Department of Oral Microbiology, Kagoshima University Graduate School of Medical and Dental Sciences, Kagoshima, Japan.
Department of Periodontology, Kagoshima University Graduate School of Medical and Dental Sciences, Kagoshima, Japan.
Microbiologyopen. 2019 Nov;8(11):e791. doi: 10.1002/mbo3.791. Epub 2019 Jan 17.
Nisin A is a lantibiotic produced by Lactococcus lactis that is widely used as a food preservative. In Staphylococcus aureus, the BraRS two-component system (TCS) senses nisin A and regulates the expression of the ABC transporter VraDE, which is responsible for nisin A resistance. In this study, we exposed S. aureus to a sub-minimum inhibition concentration of nisin A and obtained three spontaneous mutants that were highly resistant to this lantibiotic, designated as SAN (S. aureus nisin resistant) 1, SAN8, and SAN87. In the wild-type S. aureus strain, VraDE expression was induced by nisin A. In contrast, SAN8 and SAN87 showed constitutively high VraDE expression, even in the absence of nisin A, while SAN1 showed higher BraRS expression, which resulted in high VraDE expression in the presence of nisin A. We identified a single mutation in the promoter region of braXRS in SAN1, whereas SAN8 and SAN87 had single mutations in braR and braS, respectively. Interestingly, even the unphosphorylated form of the mutant BraR protein induced VraDE expression. These results indicate that conformational changes in BraS or BraR resulting from the point mutations may result in the constitutive expression of VraDE, allowing S. aureus to adapt to high concentrations of nisin A.

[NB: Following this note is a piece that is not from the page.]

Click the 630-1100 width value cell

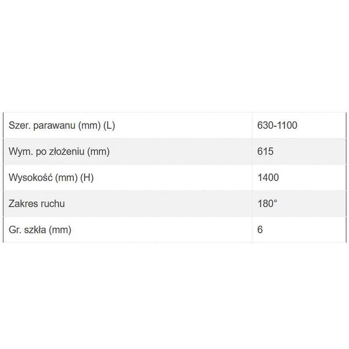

乳链菌肽 A 是由乳酸乳球菌产生的一种细菌素,被广泛用作食品防腐剂。在金黄色葡萄球菌中,BraRS 双组分系统 (TCS) 可感知乳链菌肽 A,并调节 ABC 转运蛋白 vraDE 的表达,该蛋白负责乳链菌肽 A 的耐药性。在这项研究中,我们将金黄色葡萄球菌暴露于亚最小抑制浓度的乳链菌肽 A 下,获得了三种对这种细菌素高度耐药的自发突变体,分别命名为 SAN(金黄色葡萄球菌乳链菌肽耐药)1、SAN8 和 SAN87。在野生型金黄色葡萄球菌菌株中,乳链菌肽 A 诱导 vraDE 的表达。相比之下,SAN8 和 SAN87 表现出持续的高 vraDE 表达,即使没有乳链菌肽 A,而 SAN1 表现出更高的 BraRS 表达,导致在存在乳链菌肽 A 时 vraDE 表达增加。我们在 SAN1 中鉴定出 braXRS 启动子区域的单个突变,而 SAN8 和 SAN87 分别在 braR 和 braS 中具有单个突变。有趣的是,即使是突变的非磷酸化形式的 BraR 蛋白也能诱导 vraDE 的表达。这些结果表明,由于点突变导致的 BraS 或 BraR 的构象变化可能导致 vraDE 的持续表达,使金黄色葡萄球菌能够适应高浓度的乳链菌肽 A。